Les débats d’actualité donnent l’occasion de fixer quelques repères historiques. Si le journal très prisé dans les écoles, « Mon quotidien » pourvoit en infographies séduisantes entre Britney Speers et une vedette jetable de la Star Ac, il ne peut substituer l’aléatoire du jour le jour à la cohérence d’une progression magistrale. A l’issue de la scolarité, une heure dédiée chaque année au 11 novembre apparaît sans doute un peu lassant et la guerre de 14 hors de la continuité, un peu en l’air, anecdotique.
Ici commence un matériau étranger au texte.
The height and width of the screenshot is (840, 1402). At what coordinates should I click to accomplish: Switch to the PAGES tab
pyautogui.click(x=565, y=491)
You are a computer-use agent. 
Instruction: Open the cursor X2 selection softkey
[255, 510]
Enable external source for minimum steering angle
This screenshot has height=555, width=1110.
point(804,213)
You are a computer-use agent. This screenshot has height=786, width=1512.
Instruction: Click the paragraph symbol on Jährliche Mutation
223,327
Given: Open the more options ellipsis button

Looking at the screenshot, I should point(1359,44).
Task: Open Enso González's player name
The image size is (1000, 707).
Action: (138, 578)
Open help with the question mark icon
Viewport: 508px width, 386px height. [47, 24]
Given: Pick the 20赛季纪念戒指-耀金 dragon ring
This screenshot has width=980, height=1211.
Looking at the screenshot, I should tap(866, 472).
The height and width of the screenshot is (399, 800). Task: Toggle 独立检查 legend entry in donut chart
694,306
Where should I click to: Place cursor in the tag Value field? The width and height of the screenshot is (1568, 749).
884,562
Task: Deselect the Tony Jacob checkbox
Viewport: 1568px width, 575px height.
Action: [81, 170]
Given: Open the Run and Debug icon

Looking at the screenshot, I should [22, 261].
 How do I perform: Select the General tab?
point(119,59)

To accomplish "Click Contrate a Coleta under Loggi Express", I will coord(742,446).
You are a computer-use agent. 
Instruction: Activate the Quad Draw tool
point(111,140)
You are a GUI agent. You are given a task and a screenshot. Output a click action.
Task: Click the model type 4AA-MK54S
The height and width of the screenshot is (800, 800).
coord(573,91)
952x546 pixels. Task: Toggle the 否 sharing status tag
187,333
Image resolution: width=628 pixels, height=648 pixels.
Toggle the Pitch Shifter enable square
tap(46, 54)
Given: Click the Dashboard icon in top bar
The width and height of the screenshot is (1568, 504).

De même, la révolution française tous les cent ans de la maternelle au C.M.2 s’inscrit dans une durée légèrement longuette.
L’histoire palpite dans les pierres, dans les paysages, dans les cœurs.
Les connaissances abordées dans les classes précédentes se révisent avec un parcours dans la ville pour saisir quelques traces du passé moyenâgeux, renaissance et royauté, le rapport de la province à l’état, la ville et ses remparts et au-delà, quelques noms de rue. Les promis du tourisme culturel surlignent au fur et à mesure leur trajet sur une carte et lèvent le nez au-dessus des boutiques de fringues.
Le voyage de fin d’année nous conduit en pèlerinage dans le Vercors : dans les cimetières, monuments autour de la résistance, un spécialiste nous déploie in situ quelques affiches de l’époque et des photos ainsi en abîme. A midi au pique-nique les enfants prennent le maquis. J’ai eu la chance de pouvoir faire appel à d’anciens résistants qui savaient user de beaucoup de pédagogie pour parler de leur jeunesse : de grands moments.

1 commentaire:

  1. Comme un fait étrange, certaines phrases restent gravées à jamais "Il neigeait. Les blessés s'abritaient dans le ventre
    Des chevaux morts" mais encore faut-il les lire ou les entendre une fois.